Air Canada began grounding flights on Thursday in advance of a potential strike by its 10,000 flight attendants this weekend.
While the immediate effect of the cancellations was limited, a complete shutdown of the airline would bring travel chaos to a country where vast distances leave few practical alternatives to flying. It would also disrupt a sizable chunk of international travel to or from the country.
Mark Nasr, the company’s chief operations officer, told reporters on Thursday that “several dozen” flights to overseas destinations scheduled for that evening had been canceled. The cancellations will be scaled up leading to a total shutdown of flights operated directly by the company by early Saturday morning, which would ground about 130,000 travelers a day.

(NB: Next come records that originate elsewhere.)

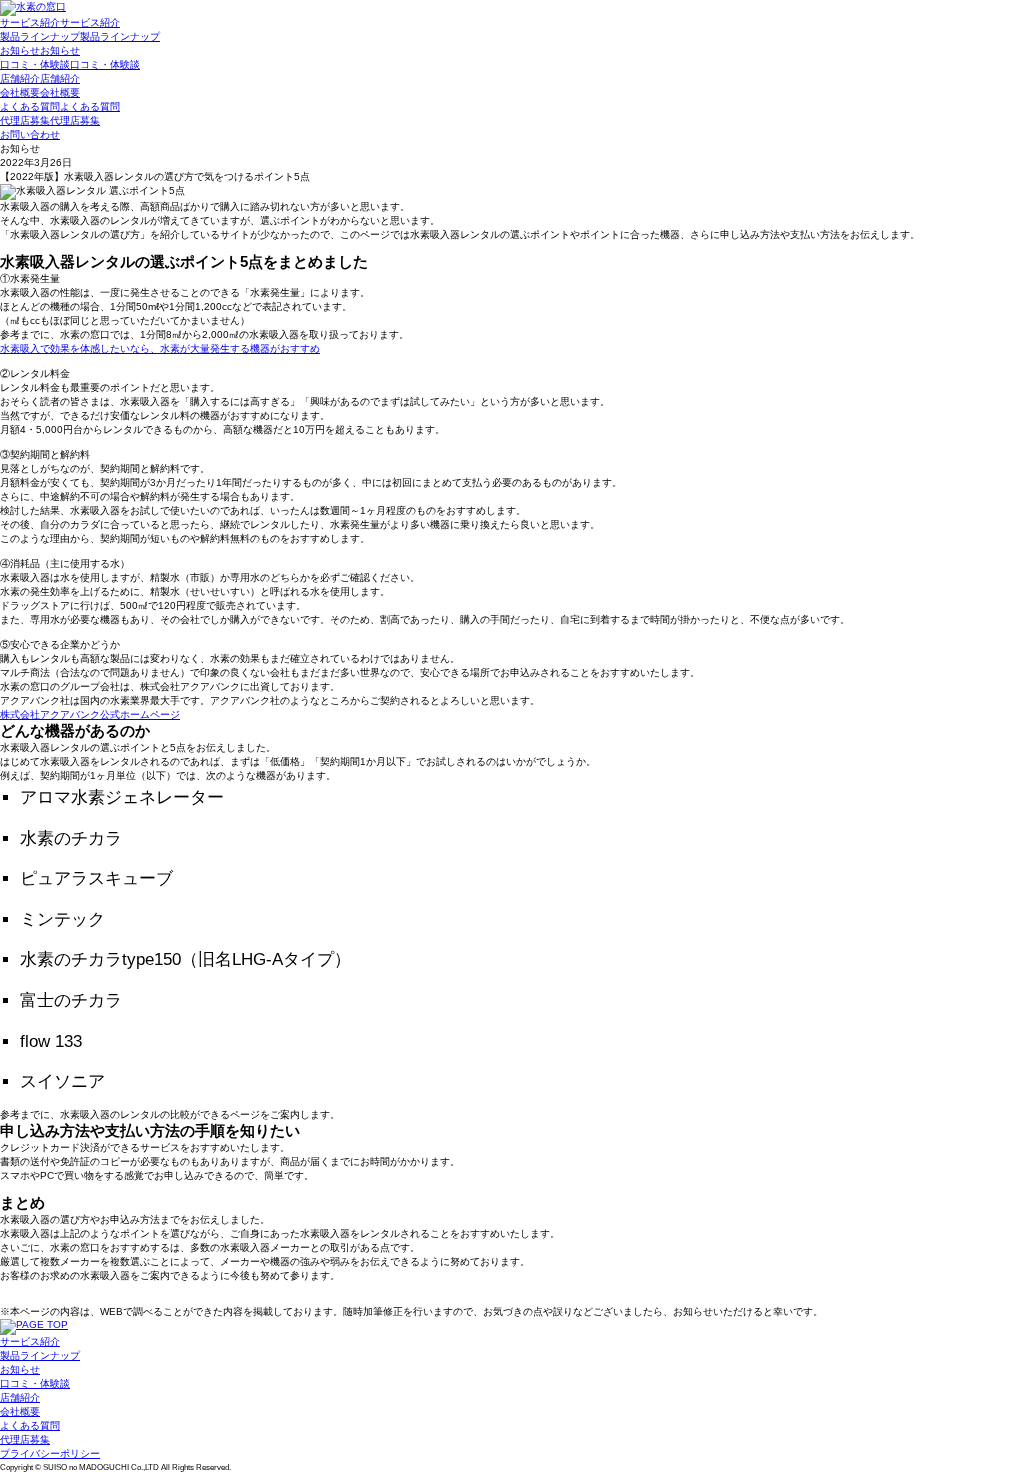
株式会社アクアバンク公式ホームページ (90, 714)
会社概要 (20, 1411)
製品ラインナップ (40, 1355)
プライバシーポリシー (50, 1453)
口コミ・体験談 (35, 1383)
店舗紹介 (20, 1397)
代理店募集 (25, 1439)
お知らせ (20, 1369)
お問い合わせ (30, 134)
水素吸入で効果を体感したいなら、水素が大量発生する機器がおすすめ (160, 348)
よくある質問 (30, 1425)
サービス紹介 (30, 1341)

“The impact that this is going to have on our customers is profound,” Mr. Nasr said at a news conference in Montreal. “It’s simply not the kind of system that we can start or stop at the push of a button. So in order to have a safe and orderly wind down, we need to begin now.”
Both Air Canada and the flight attendants’ union have filed notices setting up the shutdown for just after midnight on Saturday morning: The union’s said that it intended to strike, and the company’s that it would lock out employees. Those steps followed apparently acrimonious negotiations that Air Canada unsuccessfully tried to resolve through government arbitration. The flight attendants are seeking improved wages and compensation for work they do before flights take off and after they land.
Air Canada is the dominant carrier in Canada and offers about 48 percent of available seat miles, the industry standard for measuring capacity, on domestic routes according to Cirium, an aviation data firm. Unlike its three major Canadian competitors, Air Canada has a wide network of international flights that reaches 65 countries.